Un programme autochtone de gestion aquatique révèle des failles

Saint-Jean — Un programme fédéral doté d'un budget de 59 millions et destiné à aider les groupes autochtones à acquérir les compétences liées à la gestion des ressources aquatiques et océaniques n'a pas été soumis aux vérifications nécessaires pour le contrôle des dépenses et des résultats, a révélé un audit interne.

Le programme autochtone de gestion de ressources aquatiques et océaniques a été lancé en 2004 et vise à former les groupes autochtones d'un même bassin hydrographique ou écosystème pour les aider à gérer les ressources et protéger les espèces menacées.

Un audit interne, obtenu en vertu de la Loi d'accès à l'information, a révélé plusieurs failles dans la manière dont les exigences de déclaration étaient structurées. L'audit évalue 12 déclarations financières, qui représentent environ 13 des 59 millions des fonds fédéraux transférés au programme au cours des cinq années se terminant en 2009.

De ces 12 déclarations, l'audit a découvert que seulement cinq (soit 42 % de l'échantillon) comportaient toute l'information financière — soit le rapport de vérification, l'état de la situation financière et des résultats ainsi que tous les autres documents — nécessaire pour analyser la manière dont l'argent était dépensé.

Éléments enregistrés
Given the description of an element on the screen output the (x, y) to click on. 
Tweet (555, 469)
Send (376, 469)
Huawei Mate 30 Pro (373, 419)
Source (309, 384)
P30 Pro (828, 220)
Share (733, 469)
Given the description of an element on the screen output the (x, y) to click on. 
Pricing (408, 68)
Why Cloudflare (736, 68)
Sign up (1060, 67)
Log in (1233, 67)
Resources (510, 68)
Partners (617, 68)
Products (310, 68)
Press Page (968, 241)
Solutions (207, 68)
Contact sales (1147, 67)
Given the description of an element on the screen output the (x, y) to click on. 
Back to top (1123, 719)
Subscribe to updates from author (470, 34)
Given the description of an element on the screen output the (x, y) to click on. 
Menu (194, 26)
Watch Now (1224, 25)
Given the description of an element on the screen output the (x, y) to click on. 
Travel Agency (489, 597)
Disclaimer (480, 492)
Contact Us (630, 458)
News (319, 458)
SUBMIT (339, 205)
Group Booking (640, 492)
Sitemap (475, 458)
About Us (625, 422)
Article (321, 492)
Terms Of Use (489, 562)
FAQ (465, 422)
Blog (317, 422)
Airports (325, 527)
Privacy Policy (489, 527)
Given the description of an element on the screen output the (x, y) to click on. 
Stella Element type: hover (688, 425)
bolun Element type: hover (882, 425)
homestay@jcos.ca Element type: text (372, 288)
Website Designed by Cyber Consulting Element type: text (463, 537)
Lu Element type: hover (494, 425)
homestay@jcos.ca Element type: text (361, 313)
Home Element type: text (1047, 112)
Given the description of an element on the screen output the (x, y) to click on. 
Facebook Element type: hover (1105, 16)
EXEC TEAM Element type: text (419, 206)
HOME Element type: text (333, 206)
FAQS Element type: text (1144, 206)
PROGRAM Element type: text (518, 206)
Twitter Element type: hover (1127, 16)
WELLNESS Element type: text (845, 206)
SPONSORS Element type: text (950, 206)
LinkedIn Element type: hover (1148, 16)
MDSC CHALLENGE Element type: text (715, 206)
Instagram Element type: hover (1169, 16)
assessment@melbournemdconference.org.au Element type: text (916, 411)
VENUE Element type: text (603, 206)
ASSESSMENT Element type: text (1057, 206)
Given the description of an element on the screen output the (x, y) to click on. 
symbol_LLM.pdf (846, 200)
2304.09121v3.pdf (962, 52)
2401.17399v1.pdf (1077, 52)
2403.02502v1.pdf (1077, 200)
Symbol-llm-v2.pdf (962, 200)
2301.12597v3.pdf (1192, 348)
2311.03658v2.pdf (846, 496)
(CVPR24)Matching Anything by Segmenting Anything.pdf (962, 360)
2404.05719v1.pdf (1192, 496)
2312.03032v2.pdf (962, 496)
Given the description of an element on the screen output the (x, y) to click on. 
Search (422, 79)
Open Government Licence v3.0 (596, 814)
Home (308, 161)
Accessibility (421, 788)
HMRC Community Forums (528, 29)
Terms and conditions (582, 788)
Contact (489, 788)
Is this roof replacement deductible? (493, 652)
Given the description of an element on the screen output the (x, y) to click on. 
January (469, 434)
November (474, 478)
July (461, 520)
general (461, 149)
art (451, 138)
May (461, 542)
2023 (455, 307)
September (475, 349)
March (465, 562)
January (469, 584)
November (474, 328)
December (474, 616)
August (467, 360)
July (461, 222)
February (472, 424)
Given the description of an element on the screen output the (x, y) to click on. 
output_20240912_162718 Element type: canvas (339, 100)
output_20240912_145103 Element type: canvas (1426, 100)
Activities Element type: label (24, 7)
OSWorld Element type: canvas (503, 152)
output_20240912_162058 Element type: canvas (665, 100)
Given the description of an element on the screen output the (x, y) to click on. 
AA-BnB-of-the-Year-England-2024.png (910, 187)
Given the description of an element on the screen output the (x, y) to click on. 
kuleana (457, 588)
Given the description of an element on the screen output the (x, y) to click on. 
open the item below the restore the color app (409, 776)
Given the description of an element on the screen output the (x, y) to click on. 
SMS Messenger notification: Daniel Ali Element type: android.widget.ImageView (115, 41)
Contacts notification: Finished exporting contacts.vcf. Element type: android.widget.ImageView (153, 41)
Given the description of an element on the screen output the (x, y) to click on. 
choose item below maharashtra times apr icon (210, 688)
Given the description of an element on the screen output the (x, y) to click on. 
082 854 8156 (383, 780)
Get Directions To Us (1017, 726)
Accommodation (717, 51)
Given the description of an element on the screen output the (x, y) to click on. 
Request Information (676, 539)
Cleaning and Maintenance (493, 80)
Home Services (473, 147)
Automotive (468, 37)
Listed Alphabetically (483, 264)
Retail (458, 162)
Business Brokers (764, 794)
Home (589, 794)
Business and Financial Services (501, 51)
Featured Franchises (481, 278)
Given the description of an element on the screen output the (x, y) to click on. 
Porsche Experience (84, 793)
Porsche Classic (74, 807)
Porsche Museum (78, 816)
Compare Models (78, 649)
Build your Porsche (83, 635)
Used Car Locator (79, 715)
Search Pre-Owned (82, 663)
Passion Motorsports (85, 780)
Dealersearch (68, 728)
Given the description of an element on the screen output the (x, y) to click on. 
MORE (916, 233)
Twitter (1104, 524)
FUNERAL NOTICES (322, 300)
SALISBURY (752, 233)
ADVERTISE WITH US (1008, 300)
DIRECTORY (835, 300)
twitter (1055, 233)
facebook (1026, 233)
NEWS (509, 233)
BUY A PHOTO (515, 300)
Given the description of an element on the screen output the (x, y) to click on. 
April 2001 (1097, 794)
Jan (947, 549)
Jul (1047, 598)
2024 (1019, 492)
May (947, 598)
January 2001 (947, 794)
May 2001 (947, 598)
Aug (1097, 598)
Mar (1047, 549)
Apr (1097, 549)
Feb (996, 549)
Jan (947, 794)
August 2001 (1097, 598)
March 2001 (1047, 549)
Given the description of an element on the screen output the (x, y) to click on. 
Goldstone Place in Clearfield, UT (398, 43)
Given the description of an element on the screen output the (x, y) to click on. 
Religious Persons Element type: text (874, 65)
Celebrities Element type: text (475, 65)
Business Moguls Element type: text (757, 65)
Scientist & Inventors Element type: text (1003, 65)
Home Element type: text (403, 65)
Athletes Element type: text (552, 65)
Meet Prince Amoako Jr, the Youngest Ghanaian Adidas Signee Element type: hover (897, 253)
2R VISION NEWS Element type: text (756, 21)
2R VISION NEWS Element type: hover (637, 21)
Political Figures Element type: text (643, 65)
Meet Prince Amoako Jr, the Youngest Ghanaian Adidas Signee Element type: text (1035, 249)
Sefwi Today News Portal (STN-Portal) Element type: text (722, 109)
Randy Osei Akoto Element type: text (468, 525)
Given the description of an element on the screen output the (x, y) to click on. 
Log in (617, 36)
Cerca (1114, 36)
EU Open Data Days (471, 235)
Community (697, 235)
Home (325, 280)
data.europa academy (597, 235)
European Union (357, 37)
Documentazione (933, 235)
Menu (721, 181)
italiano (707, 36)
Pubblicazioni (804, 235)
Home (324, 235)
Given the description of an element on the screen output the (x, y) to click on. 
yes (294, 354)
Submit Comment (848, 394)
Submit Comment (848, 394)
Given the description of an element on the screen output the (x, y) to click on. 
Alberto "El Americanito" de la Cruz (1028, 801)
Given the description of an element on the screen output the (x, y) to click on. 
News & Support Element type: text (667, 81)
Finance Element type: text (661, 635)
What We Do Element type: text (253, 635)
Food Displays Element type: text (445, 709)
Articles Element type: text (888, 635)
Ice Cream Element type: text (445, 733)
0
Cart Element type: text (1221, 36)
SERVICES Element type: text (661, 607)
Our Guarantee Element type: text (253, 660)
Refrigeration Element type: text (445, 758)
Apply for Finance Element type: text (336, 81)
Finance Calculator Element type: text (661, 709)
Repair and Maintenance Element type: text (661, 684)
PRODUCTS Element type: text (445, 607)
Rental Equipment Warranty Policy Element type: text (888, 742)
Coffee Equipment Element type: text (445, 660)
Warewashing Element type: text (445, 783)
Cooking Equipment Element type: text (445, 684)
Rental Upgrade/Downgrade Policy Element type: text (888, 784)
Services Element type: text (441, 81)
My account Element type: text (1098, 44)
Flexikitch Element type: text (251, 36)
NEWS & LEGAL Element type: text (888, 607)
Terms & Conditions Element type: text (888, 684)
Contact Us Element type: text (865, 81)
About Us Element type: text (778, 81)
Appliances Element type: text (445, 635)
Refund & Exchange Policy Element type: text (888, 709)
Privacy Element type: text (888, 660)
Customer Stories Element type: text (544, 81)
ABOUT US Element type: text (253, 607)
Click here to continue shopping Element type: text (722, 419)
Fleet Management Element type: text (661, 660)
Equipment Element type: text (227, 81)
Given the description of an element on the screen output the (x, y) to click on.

__Consigne__.
Poursuivez l'article sur l'audit du programme autochtone de gestion des ressources aquatiques et océaniques à partir de la fin du passage reproduit.

__Résultat__.
Ainsi, le document signale qu'avec des informations incomplètes, il est plus difficile pour les employés responsables d'administrer les fonds d'évaluer les risques financiers liés à sa gestion.

Ce dernier révèle aussi que les contributions de 250 000 $ et plus n'ont pas été soumises aux vérifications nécessaires en vertu des normes d'audit axées sur les résultats.

La surveillance des ententes de financement n'a pas été documentée de manière officielle, ajoute le document, et les mesures nécessaires n'ont pas été prises afin de s'assurer que les fonds alloués étaient utilisés par leurs destinataires pour les fins convenues.

Mais le directeur général de la politique et la gouvernance autochtone du ministère des Pêches et des Océans, David Millette, a assuré que les exigences d'audit avaient depuis été resserrées et simplifiées grâce à l'adoption d'un nouveau cadre de contrôle.